Still, the Kingston is cheaper than the forthcoming Samsung 850 Pro 1TB, so perhaps its performance can justify its price. Its ATTO read and write scores of 553MB/s and 519MB/s are both very strong, besting Crucial’s M500 960GB drive, though the write speeds aren’t quite as fast as Samsung’s 840 Evo. The v310’s sequential read speed benchmark results of 502MB/s actually smash Kingston’s listed speed of 450MB/s, pleasingly. The other side of that coin, though, is that 450MB/s is also what’s listed for its write speed, but that came in at just 434MB/s. You could argue that it evens out, at least.
The drive’s 4k random writes were a tad feeble, with just 12MB/s read and 41MB/s write – a little embarrassing compared to the 42MB/s read and 110MB/s write of the Samsung 840 Evo.
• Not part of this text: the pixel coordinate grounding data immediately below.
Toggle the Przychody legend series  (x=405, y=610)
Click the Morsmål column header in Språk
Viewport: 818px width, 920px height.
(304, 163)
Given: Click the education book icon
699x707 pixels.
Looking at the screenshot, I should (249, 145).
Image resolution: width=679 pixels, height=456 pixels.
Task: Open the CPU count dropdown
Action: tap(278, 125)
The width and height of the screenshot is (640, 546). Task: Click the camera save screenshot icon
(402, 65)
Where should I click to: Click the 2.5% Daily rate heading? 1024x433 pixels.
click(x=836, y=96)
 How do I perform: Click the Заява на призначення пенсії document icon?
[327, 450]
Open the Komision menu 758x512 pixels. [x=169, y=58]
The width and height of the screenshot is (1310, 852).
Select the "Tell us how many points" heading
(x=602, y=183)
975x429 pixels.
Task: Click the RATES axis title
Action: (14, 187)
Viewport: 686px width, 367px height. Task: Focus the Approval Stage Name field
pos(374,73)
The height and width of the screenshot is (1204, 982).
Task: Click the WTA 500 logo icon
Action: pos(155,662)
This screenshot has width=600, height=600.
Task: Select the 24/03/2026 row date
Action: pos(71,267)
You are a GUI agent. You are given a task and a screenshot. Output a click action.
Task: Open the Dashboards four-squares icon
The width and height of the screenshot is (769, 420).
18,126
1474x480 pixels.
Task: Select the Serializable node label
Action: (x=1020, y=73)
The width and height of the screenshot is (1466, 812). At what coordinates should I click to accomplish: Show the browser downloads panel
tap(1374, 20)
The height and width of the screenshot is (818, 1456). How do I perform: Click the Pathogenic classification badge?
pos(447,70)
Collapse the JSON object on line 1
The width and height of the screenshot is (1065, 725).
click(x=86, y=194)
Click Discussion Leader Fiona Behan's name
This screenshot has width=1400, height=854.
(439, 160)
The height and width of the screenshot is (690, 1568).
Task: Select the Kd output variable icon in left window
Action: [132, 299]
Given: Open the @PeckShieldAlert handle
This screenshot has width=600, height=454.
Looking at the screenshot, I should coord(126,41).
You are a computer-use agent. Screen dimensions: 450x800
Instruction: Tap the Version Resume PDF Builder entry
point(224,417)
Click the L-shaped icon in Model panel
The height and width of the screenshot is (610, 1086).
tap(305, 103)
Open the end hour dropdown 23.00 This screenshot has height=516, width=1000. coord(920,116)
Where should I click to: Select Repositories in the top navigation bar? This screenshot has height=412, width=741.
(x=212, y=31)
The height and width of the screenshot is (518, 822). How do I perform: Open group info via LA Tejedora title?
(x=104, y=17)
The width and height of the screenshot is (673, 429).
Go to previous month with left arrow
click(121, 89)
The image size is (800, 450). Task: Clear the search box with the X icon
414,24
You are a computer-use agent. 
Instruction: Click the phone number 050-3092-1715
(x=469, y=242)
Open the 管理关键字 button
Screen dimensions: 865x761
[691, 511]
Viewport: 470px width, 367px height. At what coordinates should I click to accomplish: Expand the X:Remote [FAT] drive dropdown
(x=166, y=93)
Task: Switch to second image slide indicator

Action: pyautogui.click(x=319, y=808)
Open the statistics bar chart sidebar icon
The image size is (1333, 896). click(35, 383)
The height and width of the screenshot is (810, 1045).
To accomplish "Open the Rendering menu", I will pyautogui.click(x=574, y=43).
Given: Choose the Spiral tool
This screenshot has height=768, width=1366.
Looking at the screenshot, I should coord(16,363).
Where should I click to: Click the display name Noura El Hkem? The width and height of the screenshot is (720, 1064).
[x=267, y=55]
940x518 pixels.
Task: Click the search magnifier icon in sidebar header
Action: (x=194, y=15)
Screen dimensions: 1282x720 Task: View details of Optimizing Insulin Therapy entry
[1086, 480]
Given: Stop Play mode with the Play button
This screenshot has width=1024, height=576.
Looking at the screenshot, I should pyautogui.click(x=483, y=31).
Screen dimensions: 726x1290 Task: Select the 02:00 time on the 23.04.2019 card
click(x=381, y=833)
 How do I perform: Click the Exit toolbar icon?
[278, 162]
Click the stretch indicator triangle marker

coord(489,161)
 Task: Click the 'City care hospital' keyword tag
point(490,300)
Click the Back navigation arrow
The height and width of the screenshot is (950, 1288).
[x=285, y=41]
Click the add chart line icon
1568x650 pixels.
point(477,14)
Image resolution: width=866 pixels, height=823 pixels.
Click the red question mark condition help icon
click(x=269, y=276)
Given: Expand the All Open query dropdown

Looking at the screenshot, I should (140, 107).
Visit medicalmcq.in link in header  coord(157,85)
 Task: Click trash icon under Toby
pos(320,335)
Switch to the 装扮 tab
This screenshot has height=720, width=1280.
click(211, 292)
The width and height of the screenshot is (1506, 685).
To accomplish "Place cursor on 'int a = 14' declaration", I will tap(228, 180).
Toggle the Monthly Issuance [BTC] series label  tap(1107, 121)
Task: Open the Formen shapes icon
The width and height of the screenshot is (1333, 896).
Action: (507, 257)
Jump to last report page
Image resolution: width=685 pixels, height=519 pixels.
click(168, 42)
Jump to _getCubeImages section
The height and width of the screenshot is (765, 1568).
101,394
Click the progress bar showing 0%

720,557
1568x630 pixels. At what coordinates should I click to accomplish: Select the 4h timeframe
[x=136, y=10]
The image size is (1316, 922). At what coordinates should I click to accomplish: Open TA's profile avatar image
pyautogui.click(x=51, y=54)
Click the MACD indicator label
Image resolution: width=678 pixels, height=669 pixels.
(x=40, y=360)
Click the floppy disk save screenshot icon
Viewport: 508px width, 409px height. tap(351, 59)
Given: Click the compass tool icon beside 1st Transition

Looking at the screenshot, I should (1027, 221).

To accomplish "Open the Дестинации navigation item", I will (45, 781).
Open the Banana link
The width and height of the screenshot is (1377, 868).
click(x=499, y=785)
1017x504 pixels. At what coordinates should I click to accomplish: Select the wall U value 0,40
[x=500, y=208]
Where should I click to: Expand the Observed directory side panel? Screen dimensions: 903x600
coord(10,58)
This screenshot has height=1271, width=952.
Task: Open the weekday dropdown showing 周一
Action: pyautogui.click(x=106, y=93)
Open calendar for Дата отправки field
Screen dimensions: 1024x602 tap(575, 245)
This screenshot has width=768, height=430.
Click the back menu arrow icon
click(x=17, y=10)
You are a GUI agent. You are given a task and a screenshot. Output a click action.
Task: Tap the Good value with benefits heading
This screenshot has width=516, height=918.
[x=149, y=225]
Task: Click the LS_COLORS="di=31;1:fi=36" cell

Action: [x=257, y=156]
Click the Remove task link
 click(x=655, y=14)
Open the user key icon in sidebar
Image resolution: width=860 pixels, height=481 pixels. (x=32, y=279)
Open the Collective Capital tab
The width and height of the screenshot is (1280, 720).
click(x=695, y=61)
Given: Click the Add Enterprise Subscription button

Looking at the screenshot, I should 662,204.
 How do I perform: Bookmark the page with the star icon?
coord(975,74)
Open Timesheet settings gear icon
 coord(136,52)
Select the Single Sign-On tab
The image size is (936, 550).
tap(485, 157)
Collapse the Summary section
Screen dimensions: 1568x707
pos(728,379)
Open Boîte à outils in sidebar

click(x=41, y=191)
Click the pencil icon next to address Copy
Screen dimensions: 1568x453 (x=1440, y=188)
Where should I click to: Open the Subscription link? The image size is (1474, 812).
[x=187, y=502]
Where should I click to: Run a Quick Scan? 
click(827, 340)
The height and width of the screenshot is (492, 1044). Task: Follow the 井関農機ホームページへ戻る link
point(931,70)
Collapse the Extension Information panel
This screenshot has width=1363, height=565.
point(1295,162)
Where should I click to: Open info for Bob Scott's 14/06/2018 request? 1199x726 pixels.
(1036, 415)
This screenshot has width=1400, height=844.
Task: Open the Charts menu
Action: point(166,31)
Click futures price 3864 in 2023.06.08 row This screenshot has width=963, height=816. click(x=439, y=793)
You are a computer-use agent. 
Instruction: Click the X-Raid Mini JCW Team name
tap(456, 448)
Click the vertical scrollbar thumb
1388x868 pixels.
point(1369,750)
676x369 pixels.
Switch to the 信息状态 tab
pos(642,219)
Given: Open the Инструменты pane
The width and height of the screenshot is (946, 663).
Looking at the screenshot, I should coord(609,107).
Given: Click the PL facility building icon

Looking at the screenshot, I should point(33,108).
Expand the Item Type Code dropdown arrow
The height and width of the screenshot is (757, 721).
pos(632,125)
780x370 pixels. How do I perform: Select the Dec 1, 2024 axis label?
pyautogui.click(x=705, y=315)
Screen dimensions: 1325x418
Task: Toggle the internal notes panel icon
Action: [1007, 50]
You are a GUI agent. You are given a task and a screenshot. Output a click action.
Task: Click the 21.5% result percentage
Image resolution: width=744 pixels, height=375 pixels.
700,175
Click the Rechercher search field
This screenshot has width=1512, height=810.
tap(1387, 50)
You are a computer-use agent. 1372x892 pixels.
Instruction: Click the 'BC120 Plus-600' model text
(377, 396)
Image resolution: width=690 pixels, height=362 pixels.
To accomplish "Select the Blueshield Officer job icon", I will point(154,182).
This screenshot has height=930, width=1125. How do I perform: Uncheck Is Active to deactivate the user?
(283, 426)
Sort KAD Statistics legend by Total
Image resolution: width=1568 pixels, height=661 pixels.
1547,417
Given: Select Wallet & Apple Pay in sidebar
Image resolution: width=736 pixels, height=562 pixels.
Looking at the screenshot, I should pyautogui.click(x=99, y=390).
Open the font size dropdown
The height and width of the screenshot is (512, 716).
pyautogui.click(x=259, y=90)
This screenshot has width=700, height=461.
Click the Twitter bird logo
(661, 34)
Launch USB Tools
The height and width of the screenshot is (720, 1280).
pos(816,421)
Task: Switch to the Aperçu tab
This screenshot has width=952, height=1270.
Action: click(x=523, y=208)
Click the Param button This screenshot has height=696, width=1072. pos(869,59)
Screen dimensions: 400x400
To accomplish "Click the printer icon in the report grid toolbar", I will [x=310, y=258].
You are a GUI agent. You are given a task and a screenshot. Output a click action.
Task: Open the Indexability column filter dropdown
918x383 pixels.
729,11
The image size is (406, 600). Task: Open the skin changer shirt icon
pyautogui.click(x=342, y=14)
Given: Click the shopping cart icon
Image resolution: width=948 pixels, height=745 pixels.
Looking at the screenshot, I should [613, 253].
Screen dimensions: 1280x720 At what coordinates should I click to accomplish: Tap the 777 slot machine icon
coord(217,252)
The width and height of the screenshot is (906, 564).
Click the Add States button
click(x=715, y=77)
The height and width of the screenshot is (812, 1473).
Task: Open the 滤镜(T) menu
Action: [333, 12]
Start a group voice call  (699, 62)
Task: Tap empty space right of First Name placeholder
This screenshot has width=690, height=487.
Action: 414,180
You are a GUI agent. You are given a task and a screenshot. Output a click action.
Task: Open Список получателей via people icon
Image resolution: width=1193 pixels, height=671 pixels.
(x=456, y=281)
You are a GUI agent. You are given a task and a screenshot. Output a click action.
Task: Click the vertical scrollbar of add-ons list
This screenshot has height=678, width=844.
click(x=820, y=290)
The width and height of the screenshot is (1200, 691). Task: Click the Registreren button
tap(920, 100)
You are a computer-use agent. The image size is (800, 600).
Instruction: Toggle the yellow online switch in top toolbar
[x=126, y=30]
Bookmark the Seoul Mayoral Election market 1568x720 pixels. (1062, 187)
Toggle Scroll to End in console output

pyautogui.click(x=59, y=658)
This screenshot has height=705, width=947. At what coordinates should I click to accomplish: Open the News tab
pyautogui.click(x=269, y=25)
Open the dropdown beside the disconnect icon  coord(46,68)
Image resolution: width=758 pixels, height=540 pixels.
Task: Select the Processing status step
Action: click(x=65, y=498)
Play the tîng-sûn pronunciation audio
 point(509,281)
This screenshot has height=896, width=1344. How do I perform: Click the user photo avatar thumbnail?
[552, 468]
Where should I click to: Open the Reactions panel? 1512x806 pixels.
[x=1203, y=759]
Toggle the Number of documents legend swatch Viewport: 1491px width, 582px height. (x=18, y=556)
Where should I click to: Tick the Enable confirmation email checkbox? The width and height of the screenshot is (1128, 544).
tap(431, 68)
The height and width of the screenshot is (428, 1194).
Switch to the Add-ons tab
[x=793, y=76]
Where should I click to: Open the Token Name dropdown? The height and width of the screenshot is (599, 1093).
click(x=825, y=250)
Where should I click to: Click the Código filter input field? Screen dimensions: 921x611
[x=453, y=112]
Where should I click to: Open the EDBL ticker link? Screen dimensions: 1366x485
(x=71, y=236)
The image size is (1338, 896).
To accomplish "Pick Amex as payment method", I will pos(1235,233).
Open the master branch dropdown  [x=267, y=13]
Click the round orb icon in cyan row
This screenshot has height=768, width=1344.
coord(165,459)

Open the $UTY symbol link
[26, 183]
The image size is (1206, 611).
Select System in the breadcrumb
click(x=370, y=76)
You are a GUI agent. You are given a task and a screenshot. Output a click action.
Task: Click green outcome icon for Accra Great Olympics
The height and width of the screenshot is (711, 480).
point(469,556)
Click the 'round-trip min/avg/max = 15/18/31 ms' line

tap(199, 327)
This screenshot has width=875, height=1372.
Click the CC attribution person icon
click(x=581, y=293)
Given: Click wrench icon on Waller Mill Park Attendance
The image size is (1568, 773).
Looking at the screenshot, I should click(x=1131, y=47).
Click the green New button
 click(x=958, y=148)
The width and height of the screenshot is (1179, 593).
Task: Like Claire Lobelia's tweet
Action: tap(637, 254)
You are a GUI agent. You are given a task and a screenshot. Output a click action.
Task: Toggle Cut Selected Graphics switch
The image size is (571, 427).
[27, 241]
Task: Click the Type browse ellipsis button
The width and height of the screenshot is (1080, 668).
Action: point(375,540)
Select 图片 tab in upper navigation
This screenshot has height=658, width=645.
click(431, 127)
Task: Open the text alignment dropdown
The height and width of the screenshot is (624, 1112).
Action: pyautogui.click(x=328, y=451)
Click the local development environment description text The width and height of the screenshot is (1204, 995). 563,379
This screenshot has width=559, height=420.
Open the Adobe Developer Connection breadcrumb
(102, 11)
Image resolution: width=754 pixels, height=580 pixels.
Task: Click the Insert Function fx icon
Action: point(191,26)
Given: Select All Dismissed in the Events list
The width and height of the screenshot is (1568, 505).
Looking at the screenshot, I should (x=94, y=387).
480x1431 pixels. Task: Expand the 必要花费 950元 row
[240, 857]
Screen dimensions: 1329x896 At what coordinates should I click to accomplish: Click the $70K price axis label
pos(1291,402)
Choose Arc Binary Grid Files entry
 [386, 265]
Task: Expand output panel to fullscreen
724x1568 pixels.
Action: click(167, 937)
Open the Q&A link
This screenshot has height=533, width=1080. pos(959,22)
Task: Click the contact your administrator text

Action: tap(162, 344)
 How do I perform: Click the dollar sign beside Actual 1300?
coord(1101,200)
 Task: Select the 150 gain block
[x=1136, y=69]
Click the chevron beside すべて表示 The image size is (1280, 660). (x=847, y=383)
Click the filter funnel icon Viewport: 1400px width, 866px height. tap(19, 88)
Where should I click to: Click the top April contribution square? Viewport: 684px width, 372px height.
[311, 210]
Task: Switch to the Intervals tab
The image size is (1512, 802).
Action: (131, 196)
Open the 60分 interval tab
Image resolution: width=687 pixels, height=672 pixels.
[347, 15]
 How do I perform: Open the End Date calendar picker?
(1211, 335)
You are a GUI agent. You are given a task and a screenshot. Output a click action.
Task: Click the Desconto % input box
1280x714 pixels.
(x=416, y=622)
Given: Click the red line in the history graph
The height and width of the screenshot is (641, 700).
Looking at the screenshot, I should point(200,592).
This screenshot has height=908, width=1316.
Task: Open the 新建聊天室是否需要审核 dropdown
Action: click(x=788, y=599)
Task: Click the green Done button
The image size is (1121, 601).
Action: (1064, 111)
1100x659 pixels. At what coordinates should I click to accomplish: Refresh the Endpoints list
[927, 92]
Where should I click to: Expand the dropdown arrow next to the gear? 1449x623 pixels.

We weren’t hugely impressed by how it did in our real-world tests, either. Compressing a 5GB folder in 89 seconds isn’t a great score, while 261 seconds to transfer a 30GB folder is also weak.
The v300 and v310 series aren’t really intended to be hot rods, though. If you can deal with losing a few MB/s here and there, you do at least get some very impressive reliability figures. The v310 is rated for a frankly ludicrous 2,728TB of writes – enough to write around 2.5TB of data per day for its three-year warranty, or 1TB per day for 7.5 years. We’d kind of like to see a longer warranty than is offered, but it’s in line with its closest competitors, and the quoted reliability is hugely impressive anyway.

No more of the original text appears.